Avec sa bouteille chic reconnaissable entre toutes, Don Papa s’est rapidement fait une place de choix parmi les rhums dits « premium » et est aujourd’hui l’un des produits phare des Philippines, un pays qui mérite vraiment le détour…

© Justin Paquay

Lancée aux Philippines en 2012, la marque est désormais présente dans 24 pays, avec l’Europe comme marché principal. Ainsi, il s’en écoule 70000 bouteilles en Belgique et 200000 en France. En décembre 2018, trois mois seulement après sa mise en rayons, l’édition spéciale « Don Papa Masskara » (où le rhum est infusé au miel et au calamansi) s’est classée même en 10e position des meilleurs lancements de produits de grande consommation en France (derrière un jambon Herta bio ou des biscuits Nutella), selon une étude Nielsen ScanTrack.
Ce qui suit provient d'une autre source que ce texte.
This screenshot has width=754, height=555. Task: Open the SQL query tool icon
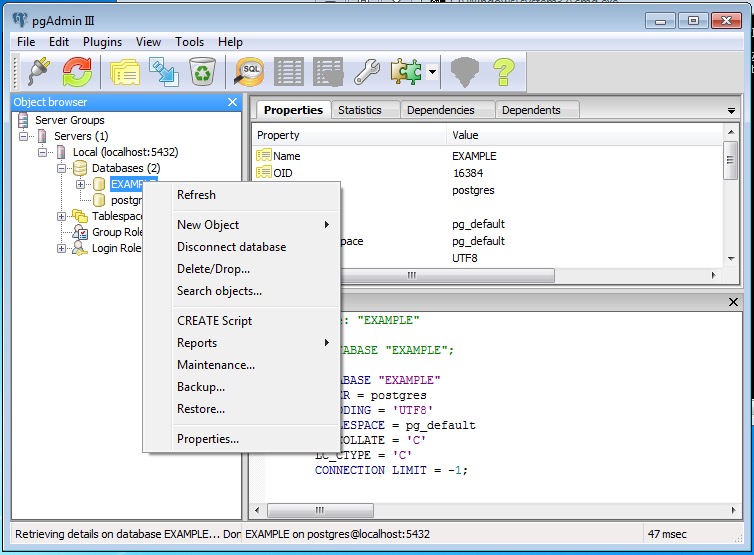pos(249,72)
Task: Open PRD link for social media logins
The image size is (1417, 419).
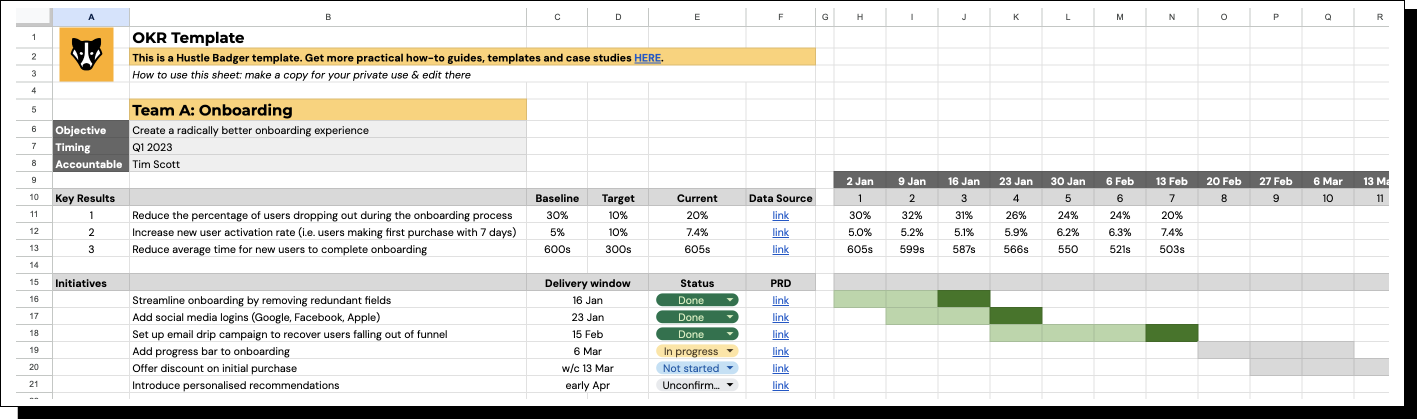Action: pos(781,317)
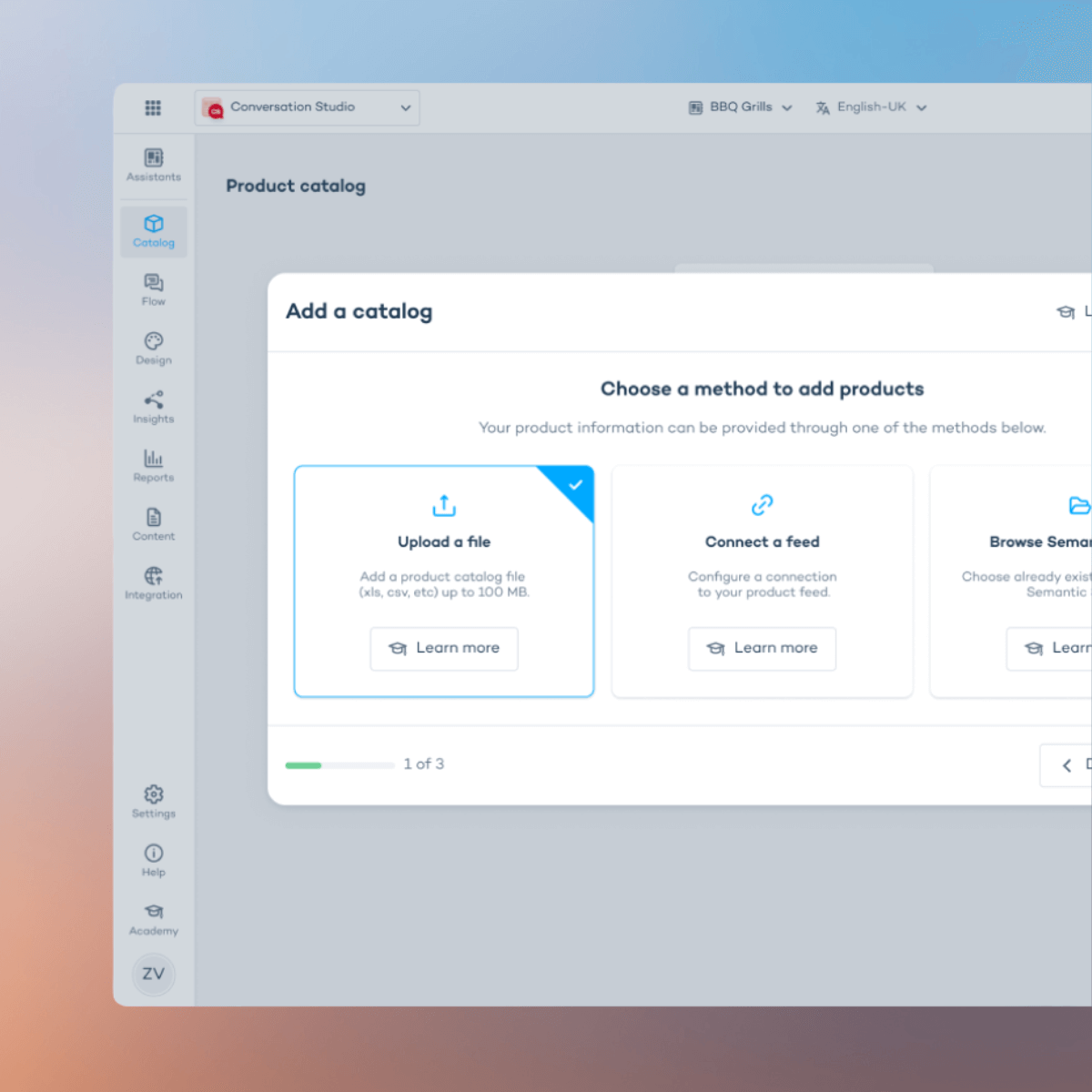1092x1092 pixels.
Task: Open Settings gear in sidebar
Action: pos(154,802)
Une réussite fulgurante que l’on doit au flair d’un homme, Stephen Carroll. Ancien cadre chez Diageo ou Remy Cointreau, ce Britannique d’une cinquantaine d’années a imaginé ce rhum après un voyage à Bacolod, capitale du Negros Occidental. Quand on atterrit sur sur cette île au centre des Philippines, on découvre en effet d’immenses champs de canne à sucre.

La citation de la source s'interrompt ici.